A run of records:
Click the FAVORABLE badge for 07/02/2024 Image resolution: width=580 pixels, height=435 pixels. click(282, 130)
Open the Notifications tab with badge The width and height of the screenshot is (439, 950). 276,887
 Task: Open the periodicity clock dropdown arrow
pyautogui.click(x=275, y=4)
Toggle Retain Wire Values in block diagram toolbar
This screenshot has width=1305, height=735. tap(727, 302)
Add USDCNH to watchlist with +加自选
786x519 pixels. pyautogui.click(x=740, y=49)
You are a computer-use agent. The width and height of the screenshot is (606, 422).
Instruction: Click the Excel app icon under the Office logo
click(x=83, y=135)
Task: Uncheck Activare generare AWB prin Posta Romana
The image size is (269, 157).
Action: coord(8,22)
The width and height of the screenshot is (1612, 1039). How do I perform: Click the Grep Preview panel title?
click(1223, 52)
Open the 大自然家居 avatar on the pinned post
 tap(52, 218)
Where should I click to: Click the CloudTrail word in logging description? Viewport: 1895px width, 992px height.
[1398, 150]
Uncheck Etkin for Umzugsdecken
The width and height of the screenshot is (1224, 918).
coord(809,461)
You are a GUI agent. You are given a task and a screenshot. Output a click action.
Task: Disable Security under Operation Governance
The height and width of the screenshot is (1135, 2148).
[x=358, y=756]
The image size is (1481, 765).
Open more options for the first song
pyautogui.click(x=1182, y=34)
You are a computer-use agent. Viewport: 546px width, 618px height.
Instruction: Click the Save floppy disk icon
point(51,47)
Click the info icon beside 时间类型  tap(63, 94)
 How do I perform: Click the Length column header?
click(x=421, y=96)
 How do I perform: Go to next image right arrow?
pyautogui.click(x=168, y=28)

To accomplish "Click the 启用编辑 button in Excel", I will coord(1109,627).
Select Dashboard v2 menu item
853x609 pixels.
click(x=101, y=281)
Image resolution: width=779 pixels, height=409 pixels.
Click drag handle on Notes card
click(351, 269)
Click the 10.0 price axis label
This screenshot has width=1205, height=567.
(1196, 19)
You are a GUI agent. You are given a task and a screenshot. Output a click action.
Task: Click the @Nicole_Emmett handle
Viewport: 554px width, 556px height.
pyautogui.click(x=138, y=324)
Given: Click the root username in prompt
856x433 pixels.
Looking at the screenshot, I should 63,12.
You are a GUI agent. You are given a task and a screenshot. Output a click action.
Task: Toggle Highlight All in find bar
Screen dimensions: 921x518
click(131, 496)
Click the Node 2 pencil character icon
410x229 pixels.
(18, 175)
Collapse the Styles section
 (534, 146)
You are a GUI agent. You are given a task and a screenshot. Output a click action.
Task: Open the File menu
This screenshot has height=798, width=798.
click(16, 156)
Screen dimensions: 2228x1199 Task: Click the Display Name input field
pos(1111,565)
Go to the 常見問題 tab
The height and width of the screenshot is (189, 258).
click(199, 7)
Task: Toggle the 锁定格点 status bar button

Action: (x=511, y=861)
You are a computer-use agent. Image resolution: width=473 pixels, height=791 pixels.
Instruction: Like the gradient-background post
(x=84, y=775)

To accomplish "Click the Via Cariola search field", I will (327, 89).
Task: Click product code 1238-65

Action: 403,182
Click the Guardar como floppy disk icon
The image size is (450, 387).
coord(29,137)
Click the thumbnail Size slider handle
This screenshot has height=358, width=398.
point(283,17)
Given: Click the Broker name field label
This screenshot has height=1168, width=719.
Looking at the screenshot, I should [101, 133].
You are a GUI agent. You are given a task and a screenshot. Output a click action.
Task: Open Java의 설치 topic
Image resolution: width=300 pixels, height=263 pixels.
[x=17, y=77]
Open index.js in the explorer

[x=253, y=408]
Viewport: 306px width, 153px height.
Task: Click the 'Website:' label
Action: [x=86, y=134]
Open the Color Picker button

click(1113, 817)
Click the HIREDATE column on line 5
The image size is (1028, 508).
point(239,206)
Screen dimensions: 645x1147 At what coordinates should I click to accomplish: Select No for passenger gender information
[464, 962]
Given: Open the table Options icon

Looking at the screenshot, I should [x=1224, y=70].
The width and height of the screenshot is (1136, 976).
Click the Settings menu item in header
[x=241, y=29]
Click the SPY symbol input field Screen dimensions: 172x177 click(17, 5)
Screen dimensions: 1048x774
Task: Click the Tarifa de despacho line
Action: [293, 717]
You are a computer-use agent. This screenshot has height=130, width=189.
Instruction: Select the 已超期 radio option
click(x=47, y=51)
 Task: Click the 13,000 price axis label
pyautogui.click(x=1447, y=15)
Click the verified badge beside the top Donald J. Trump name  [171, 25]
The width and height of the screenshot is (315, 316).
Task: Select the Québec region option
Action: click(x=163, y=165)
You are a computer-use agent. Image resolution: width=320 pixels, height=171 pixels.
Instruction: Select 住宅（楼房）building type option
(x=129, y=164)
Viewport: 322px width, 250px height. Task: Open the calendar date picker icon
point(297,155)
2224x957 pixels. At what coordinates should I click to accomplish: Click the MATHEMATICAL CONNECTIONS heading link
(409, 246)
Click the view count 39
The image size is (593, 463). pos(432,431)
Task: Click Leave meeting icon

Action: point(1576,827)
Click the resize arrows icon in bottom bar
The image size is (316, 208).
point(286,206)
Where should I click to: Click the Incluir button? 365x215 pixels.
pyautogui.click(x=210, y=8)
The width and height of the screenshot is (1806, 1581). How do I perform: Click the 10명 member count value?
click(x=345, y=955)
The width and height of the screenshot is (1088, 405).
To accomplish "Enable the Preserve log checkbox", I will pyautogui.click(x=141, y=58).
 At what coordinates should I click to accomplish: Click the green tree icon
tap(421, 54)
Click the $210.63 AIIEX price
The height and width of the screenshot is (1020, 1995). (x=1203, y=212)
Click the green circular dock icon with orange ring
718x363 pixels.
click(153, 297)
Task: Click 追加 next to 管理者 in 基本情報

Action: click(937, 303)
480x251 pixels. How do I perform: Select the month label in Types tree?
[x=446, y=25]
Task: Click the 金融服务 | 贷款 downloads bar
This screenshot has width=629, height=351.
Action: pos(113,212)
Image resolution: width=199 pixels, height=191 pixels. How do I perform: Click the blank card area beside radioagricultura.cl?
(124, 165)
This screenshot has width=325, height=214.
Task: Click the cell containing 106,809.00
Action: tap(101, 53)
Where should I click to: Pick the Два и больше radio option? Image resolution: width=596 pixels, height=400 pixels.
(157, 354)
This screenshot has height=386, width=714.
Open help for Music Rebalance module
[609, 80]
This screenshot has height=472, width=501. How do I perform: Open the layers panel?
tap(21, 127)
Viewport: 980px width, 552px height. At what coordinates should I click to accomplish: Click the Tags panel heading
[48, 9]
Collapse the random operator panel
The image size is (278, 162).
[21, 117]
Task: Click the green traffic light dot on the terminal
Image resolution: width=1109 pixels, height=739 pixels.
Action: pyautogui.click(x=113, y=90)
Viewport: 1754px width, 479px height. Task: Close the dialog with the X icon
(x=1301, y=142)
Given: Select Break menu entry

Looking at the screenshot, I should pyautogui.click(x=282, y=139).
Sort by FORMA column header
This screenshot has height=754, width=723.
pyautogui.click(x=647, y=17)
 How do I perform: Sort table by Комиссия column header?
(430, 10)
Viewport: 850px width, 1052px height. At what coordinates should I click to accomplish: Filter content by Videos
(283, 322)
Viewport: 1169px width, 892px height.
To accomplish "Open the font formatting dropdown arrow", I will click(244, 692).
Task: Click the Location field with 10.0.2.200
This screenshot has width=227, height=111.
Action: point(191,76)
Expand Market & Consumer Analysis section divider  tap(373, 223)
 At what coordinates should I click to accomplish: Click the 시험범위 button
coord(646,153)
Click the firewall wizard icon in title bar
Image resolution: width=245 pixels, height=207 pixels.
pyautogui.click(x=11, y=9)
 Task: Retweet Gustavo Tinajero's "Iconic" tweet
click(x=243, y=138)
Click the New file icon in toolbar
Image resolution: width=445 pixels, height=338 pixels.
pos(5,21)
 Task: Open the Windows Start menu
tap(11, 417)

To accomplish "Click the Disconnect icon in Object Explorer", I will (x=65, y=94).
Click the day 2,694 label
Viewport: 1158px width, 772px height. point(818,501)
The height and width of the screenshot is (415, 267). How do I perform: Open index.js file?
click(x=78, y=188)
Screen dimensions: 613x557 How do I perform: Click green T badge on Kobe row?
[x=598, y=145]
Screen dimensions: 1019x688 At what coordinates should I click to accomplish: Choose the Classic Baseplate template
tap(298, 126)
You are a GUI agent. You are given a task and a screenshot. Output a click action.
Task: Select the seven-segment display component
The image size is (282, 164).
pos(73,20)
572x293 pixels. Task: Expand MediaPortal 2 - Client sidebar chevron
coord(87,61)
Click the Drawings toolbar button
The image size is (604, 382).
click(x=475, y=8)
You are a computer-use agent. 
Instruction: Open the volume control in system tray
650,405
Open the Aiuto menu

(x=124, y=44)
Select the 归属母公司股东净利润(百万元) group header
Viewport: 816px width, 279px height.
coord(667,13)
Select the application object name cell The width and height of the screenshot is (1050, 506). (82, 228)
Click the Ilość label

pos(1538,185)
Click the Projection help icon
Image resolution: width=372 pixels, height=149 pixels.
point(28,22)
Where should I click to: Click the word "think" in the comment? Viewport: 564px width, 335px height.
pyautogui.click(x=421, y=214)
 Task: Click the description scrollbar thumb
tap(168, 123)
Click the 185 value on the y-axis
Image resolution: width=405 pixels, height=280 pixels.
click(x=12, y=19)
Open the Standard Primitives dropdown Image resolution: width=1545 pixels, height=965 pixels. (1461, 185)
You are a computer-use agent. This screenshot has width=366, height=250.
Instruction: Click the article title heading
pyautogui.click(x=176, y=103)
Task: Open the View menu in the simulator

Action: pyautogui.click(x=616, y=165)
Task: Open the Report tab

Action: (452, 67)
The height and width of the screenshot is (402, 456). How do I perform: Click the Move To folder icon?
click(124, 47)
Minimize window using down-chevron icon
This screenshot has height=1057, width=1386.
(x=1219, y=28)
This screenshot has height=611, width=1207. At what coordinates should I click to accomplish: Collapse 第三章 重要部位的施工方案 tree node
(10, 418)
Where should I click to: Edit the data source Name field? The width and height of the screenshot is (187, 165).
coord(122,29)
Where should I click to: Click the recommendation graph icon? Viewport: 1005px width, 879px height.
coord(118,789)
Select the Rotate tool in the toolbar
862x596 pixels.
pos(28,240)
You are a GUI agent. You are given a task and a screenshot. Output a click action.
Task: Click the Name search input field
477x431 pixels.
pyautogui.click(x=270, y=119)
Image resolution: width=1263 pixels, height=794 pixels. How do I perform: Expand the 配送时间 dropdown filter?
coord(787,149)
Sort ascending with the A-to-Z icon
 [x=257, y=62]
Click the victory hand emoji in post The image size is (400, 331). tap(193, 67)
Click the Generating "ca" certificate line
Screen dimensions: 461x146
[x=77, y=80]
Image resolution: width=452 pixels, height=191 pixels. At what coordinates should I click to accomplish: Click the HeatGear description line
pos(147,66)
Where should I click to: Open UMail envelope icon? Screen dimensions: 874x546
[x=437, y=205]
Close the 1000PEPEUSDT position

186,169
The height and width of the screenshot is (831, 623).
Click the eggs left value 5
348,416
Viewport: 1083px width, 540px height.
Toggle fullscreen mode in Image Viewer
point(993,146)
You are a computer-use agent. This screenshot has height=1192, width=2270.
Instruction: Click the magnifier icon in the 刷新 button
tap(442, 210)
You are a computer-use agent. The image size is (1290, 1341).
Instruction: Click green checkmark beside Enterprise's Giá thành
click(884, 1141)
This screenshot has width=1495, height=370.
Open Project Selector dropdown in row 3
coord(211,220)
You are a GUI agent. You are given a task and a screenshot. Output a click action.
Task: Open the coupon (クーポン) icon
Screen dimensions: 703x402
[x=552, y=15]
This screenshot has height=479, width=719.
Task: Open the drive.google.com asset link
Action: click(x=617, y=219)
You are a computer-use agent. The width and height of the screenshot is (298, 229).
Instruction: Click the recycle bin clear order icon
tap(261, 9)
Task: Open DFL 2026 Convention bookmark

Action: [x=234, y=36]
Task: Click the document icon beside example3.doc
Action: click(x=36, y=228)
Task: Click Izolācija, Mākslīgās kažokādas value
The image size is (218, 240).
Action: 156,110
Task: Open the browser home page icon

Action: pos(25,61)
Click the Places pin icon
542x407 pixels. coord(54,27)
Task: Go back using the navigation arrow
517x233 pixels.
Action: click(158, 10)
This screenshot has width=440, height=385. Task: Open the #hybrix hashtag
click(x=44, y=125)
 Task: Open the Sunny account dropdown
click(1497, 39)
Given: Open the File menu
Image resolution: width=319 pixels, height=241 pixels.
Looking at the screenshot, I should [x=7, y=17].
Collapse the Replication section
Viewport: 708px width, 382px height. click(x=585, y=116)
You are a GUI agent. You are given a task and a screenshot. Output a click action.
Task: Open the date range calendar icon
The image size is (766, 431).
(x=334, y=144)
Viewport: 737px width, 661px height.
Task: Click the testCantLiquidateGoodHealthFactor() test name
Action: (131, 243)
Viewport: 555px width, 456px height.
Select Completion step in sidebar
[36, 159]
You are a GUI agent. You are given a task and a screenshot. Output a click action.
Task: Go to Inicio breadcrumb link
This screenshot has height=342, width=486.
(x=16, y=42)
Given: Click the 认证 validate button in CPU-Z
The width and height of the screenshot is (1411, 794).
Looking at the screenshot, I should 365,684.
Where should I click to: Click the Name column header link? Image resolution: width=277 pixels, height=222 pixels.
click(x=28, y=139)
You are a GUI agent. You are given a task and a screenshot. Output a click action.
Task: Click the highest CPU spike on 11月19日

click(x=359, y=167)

* _Task objective_
Repeat the stretch of the records from the line containing "Given: Open the table Options icon" through the line containing "[x=241, y=29]", word for word.

* _Task response_
Given: Open the table Options icon

Looking at the screenshot, I should [x=1224, y=70].
The width and height of the screenshot is (1136, 976).
Click the Settings menu item in header
[x=241, y=29]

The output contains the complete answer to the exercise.